Las longitudes de onda dentro de los azules son las que nos hacen permanecer alerta y, por lo tanto, productivos. Pero también son los que inhiben la fabricación de melatonina en nuestro organismo. La hormona que nos hace conciliar el sueño. Ahí es donde entra en juego la importancia de la segregación hormonal natural. O que debería ser natural, y que no lo es por culpa de una mala iluminación.
Pasar 10 horas al día en espacios con una iluminación homogénea y una composición rica en azules es lo mejor que podemos hacer para fomentar lo que se llama cronodisrupción. Es decir, romperle los esquemas a nuestro cuerpo, no permitirle que funcione acorde a los ritmos biológicos. Y eso hace que no generemos las hormonas necesarias para que el cuerpo funcione bien y permanezca sano (básicamente melatonina y cortisol), lo que nos hace dormir mal y enfermar.

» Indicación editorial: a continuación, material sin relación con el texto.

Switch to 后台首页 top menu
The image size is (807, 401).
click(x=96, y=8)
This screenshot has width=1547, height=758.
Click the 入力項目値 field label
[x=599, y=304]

La Comisión Internacional de la Iluminación (CIE), después de mucho debate y muchos malentendidos por parte del gremio proyectista, ha decidido denominar la iluminación saludable como integradora.
La iluminación integradora es la que vela por el bienestar del usuario. Y eso implica y concierne a la composición de la luz, el grado de reproducción cromático, la automatización del cambio de temperatura de color y de intensidad para mimetizar la luz del sol, y otros parámetros como el flickering o el riesgo fotobiológico.
Además, será importantísimo proyectar la luz con estrategias para garantizar el confort visual del usuario. Evitar la fatiga visual y fomentar de verdad la productividad.
Para ello, deberíamos dejar de llenar el techo de nuestras oficinas con paneles de 60x60cm con luz homogénea, 4000K y sin control de intensidad. Pero esto implica contratar a un especialista que nos asesore sobre cómo zonificar el espacio, establecer contrastes controlados y niveles de luz según normativa, pero respetando niveles menos acusados en las áreas circundantes a la superficie de trabajo, por ejemplo. Y claro, dejar algo más de presupuesto para la partida de suministro de iluminación y asumir y entender que vamos a ser eficientes, pero no tan eficientes como para sacrificar la salud del usuario. ¿Estamos preparados para eso?
Este artículo aparece publicado en el nº 594 de CIC, págs. 54 a 56.